_Problem_: Check each line below for the word "logo", and copy those that have it.

_Material for this task_:

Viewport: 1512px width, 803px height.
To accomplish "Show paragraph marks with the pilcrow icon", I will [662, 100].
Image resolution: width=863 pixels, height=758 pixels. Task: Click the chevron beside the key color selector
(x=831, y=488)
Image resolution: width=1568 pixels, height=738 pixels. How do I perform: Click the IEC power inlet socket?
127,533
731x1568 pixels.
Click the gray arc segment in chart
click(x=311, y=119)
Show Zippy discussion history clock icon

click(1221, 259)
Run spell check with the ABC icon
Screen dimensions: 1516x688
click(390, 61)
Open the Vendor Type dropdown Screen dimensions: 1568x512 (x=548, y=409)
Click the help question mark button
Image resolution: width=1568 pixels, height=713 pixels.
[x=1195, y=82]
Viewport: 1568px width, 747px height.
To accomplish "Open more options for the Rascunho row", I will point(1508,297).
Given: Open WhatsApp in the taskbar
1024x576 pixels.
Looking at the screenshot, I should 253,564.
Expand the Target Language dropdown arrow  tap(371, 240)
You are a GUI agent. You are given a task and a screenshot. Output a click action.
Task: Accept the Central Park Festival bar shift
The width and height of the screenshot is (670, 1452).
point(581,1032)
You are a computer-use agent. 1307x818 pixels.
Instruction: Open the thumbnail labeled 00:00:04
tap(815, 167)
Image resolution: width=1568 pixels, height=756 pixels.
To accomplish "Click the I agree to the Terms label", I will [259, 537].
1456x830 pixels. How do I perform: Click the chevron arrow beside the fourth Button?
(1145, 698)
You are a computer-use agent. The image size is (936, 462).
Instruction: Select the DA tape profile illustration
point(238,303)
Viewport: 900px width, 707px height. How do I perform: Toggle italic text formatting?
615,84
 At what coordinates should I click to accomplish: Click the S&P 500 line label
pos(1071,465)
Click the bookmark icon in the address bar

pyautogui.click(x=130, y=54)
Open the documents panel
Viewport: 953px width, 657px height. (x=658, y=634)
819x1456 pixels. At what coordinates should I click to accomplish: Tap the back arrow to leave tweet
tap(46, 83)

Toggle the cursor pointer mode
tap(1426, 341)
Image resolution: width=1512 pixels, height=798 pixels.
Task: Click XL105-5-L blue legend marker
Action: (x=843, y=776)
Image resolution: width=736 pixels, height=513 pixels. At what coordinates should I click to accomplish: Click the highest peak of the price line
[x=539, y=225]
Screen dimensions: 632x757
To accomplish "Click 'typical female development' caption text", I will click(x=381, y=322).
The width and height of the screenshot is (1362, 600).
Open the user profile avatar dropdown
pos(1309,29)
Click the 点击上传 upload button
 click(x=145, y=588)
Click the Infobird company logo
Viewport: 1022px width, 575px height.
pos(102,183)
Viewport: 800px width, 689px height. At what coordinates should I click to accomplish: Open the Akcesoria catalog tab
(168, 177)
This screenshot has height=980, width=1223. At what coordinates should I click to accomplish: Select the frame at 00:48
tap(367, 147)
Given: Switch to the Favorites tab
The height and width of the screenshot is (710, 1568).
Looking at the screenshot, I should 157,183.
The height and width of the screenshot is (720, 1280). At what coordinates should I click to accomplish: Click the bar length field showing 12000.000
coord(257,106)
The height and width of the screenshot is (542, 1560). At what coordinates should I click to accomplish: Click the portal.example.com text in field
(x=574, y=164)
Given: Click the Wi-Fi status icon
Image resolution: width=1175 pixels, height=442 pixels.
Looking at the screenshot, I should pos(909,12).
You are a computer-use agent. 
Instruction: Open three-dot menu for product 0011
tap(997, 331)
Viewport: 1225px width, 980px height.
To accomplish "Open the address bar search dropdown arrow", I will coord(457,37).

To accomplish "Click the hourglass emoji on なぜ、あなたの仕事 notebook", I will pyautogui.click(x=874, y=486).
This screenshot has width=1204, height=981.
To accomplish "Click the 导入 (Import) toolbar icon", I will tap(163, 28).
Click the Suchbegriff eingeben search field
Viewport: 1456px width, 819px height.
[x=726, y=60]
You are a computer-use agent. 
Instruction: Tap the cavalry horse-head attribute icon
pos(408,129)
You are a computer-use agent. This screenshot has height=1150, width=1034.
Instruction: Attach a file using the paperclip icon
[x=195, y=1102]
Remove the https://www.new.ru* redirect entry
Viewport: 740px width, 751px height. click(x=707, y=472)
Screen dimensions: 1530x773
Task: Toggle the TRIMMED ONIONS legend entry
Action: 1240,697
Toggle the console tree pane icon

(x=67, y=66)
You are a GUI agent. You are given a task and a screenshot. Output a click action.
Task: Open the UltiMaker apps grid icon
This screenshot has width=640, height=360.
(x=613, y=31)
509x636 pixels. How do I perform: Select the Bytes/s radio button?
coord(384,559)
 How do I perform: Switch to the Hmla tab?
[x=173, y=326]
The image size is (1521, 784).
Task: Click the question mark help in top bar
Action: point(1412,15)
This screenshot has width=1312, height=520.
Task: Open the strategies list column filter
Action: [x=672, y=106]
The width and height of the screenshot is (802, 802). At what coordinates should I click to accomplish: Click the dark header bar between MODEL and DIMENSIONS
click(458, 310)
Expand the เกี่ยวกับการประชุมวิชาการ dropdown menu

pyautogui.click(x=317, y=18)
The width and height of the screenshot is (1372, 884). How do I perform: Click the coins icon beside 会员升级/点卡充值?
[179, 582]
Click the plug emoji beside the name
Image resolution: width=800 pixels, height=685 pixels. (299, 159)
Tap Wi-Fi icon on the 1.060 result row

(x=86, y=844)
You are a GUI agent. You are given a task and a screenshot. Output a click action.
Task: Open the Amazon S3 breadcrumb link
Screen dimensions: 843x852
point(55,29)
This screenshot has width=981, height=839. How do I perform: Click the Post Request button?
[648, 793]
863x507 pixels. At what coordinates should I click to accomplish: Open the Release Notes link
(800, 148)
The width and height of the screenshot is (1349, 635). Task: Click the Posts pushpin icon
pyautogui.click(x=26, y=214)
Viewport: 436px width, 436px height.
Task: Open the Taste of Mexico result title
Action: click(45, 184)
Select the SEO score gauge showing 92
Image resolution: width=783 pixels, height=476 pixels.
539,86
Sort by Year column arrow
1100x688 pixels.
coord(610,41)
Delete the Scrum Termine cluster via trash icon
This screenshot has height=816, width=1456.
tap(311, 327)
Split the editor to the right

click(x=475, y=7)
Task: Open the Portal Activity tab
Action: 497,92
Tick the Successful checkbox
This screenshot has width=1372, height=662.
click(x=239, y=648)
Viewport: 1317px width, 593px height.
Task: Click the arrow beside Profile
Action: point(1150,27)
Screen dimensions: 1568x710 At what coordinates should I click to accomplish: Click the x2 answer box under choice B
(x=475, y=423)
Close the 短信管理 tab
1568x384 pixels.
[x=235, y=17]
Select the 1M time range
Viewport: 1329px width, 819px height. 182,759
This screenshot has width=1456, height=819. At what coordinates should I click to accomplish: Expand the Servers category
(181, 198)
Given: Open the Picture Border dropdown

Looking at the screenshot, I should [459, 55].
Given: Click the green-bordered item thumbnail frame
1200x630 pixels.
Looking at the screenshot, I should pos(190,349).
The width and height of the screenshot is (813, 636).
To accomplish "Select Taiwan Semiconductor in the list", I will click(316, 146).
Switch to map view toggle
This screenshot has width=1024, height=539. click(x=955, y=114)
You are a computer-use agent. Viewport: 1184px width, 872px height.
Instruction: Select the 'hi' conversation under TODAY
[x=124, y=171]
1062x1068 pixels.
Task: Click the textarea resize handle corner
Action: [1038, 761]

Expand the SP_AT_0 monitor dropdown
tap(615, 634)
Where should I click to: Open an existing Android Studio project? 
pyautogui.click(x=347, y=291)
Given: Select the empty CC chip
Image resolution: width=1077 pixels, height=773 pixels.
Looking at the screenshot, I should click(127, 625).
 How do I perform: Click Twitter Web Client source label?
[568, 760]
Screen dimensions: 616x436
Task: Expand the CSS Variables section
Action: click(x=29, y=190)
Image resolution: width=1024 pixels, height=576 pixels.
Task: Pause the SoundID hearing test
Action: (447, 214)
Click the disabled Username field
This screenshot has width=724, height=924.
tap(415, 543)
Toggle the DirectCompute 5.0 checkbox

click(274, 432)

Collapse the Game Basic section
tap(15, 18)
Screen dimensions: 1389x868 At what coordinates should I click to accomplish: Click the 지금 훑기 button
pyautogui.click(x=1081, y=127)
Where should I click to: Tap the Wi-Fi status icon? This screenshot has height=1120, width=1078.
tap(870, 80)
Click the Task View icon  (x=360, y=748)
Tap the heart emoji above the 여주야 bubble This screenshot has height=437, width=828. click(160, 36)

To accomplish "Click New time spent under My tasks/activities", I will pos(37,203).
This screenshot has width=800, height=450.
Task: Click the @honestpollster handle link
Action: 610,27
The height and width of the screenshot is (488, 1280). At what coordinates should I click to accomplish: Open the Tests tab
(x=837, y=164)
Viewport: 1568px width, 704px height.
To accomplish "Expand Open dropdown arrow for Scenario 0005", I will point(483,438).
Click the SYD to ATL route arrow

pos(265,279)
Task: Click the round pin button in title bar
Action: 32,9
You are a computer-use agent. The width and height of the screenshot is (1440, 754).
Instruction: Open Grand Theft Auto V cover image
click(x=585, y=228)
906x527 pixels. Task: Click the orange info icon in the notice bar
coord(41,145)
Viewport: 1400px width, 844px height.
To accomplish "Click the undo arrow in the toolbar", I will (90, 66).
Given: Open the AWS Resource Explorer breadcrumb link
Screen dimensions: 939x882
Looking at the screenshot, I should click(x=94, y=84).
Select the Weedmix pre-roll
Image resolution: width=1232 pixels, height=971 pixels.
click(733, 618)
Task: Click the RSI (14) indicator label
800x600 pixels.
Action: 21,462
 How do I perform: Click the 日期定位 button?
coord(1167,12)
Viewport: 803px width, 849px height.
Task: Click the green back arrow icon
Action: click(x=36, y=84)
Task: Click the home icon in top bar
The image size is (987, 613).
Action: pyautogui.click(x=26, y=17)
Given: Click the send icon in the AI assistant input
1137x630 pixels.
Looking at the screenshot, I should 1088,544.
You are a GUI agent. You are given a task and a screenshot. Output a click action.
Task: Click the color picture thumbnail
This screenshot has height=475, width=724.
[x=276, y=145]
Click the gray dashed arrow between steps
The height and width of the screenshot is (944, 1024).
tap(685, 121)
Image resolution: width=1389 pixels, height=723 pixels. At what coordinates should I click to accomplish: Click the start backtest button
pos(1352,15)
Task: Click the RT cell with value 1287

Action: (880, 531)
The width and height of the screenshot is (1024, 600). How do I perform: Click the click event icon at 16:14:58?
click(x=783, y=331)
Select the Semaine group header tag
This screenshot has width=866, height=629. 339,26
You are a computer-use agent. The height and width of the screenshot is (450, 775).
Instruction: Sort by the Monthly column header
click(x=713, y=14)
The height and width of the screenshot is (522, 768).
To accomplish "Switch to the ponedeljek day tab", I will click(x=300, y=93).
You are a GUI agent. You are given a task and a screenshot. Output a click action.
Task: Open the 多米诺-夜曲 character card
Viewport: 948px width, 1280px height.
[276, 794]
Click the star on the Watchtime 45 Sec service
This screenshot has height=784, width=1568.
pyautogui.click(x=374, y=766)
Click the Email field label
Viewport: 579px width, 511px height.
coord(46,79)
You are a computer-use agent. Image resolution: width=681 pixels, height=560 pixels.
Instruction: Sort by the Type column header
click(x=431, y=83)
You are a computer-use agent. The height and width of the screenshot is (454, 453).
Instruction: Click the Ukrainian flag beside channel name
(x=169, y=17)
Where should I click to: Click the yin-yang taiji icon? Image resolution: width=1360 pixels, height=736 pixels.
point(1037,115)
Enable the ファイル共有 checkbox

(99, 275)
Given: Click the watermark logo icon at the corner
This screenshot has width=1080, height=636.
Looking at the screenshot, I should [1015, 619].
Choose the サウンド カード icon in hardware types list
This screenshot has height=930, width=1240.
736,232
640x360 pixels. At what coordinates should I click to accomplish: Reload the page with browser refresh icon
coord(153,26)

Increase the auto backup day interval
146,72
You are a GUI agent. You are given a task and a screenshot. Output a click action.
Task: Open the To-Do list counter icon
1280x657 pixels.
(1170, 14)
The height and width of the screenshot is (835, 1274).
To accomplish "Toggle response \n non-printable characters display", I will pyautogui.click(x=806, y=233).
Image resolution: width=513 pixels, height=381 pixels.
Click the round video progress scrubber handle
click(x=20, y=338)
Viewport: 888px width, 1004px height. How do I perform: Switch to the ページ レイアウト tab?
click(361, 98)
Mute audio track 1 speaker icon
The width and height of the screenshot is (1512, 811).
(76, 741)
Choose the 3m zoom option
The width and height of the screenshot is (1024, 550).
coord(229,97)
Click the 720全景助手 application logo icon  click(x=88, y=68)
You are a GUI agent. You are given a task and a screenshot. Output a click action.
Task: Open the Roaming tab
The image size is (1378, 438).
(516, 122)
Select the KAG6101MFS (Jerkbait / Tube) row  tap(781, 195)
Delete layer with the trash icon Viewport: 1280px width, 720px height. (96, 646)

_Written answer_:
Click the Infobird company logo
Given: Click the watermark logo icon at the corner
Click the 720全景助手 application logo icon  click(x=88, y=68)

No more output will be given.